There is a bit-twiddling way, but it's not that pretty (nor particularly fast). But I'll explain it anyway, since you asked, and it's interesting.
The idea is that instead of holding the count for each bit position in an integer, hold the bits of the counters in integers. So if you view the counters as a boolean matrix with each row being a counter, store the columns in integers. This way, putting in a numbers is a weird kind of addition, instead of "as many increments as there are bits". Like this (not tested) (adding in c)

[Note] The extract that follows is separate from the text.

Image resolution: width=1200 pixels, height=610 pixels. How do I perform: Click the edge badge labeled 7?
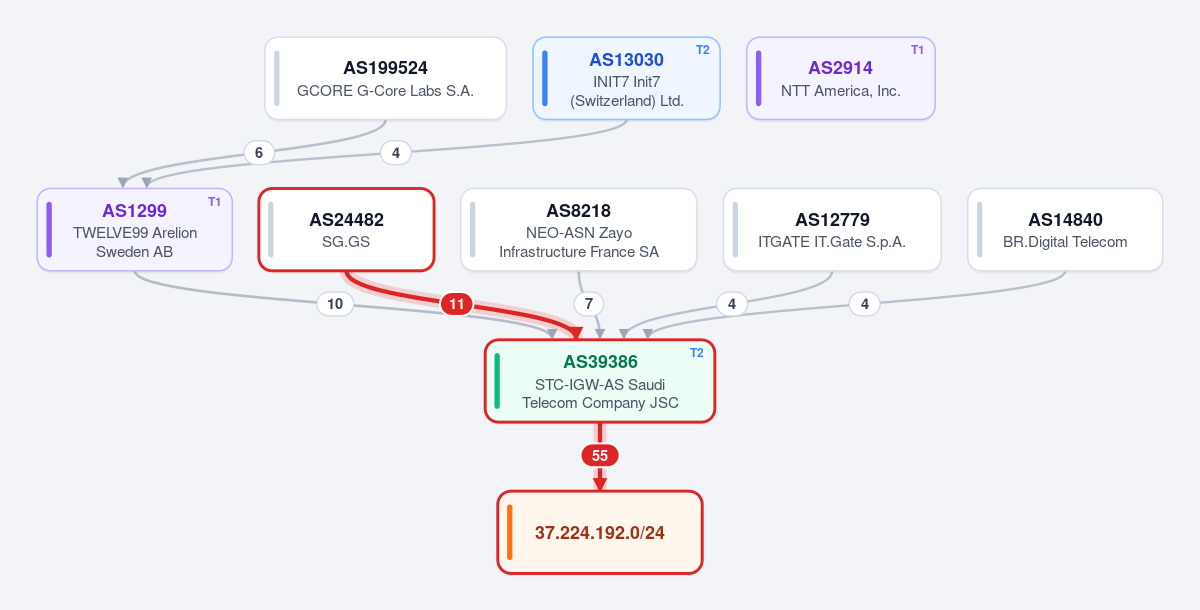point(589,304)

for (int i = 0; i < counter_bits; i++) {
counter[i] ^= c;
c &= ~counter[i]; // counter & c == ~(counter ^ c) & c
}
And now the fun part: what is the median? Well, if n (the number of items) is a power of two minus one and counter is an array that is exactly long enough to express n "vertically", then the median is exactly the value of the "upper bit" counter (there a 1 will appear whenever a bit has been seen at least (n+1)/2 times).

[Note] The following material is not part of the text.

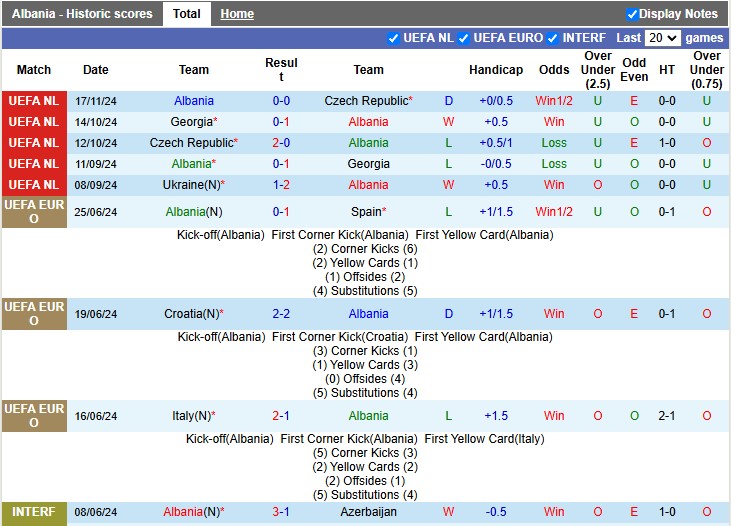
Task: Click the INTERF league label
Action: coord(34,512)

The more interesting case is "otherwise". It's still fixable, all that's necessary to make it work out nicely again is to initialize the counters with a bias, such that the highest bit becomes set exactly at the right moment. For example, if n = 5, then the counters should be initialized to 1 (vertically 1, so counter[0] = -1, all other counters are 0), so when 3 ones are added, it goes to 4 which is the top bit in this case. An other example: if n = 17, then the top bit should have a weight of 16, but 9 is enough to set a bit in the median, so the counters should be initialized to 7 (so, counter[0] = counter[1] = counter[2] = -1, the rest 0).
This approach obviously generalizes to wider bitvectors in a simple way, because all the operations on things that become wider are pointwise bit operations.

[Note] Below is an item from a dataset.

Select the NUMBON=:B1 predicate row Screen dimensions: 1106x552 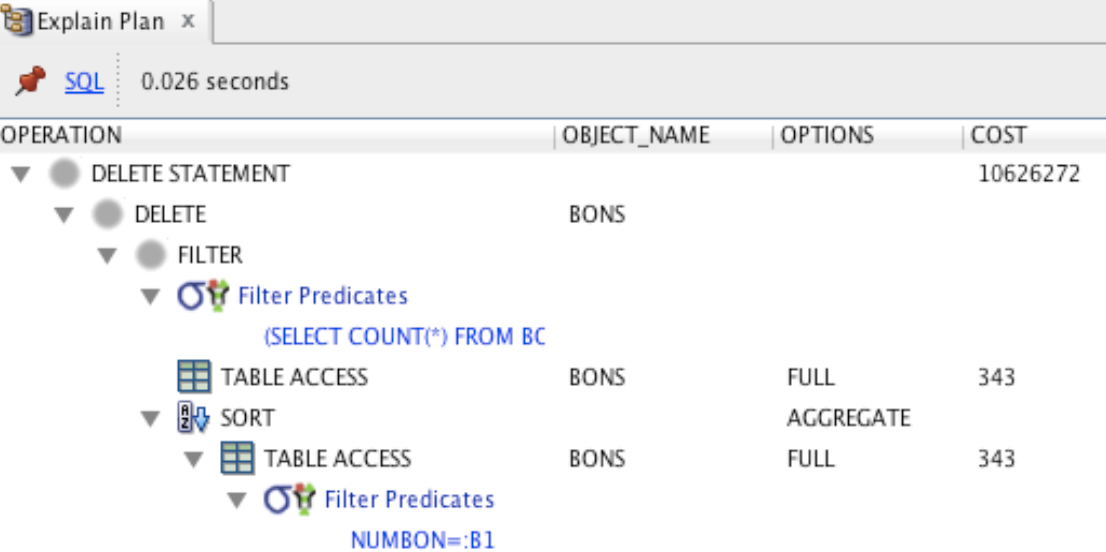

Example (just in case anyone is confused about what's going on in this algorithm)
Input:
1000
1111
1010
3 items, 2 are needed for a majority, we're counting to 3 max, so there are only 2 bits in the count (weights 1 and 2) and no bias is necessary.
init: counter = { 0000, 0000 }
put in 1000
counter = { 1000, 0000 }
put in 1111
counter = { 0111, 1000 } (the leftmost bit carried into the high counter)
put in 1010
counter = { 1101, 1010 } (the second bit from the right carried into the high counter)
result: the upper counter, so 1010
Now, in the real world, this is not how I would do it. Depending on the circumstances, I might do it like this:
Have a table (or pdep, if you have it) that maps bytes to a "spread out" version, for example 10010101b -> 0x10010101, and add those (with a normal addition), then extract the final result from the high bits of the nibbles (pext if you have it, otherwise it's trickier). The bias trick still works. Disadvantage: only works for n < 16. Despite that huge disadvantage, I've still used this one in real life (for binary puzzles, to prune the search space). Of course this still works with "more spread", which gives you a higher maximum n (for example, putting 8 counters in an uin64 gives n < 256, putting 4 in an uint64 gives n < 65536 and so on). This is really isomorphic with using an array like in LeleDumbo's answer, except the array is in a single int (in fact if you turn the spread up to eleven, it becomes exactly the same). This can also scale to very large vectors (just use several of these counters, in an array).
Or: use proper SIMD, instead of this fake SIMD. Makes extracting the bits easier (since a mask of all the top bits can be extracted). It doesn't even need the bias trick, because you can do a SIMD compare. It also makes spreading easier, since it doesn't have to be done with a lookup table - broadcast the item to all lanes, mask the appropriate bit in each lane (this conveniently ignored some details), compare and then subtract this from the count (because now it's -1 when true, not 1). For example (not tested)
vpbroadcastb xmm0, [item] ; put 8bit item in all lanes
vpand xmm0, [lane_bit_mask] ; { 1, 2, 4, 8, ...
vpcmpeqb xmm0, [lane_bit_mask] ; -1 if the bit is set
vpsubb xmm1, xmm0 ; subtract from total
This is a bit wasteful, using only 8 of the 16 (or 32) lanes, but it shows the basic idea. It takes some more effort to unpack the bits when using more lanes.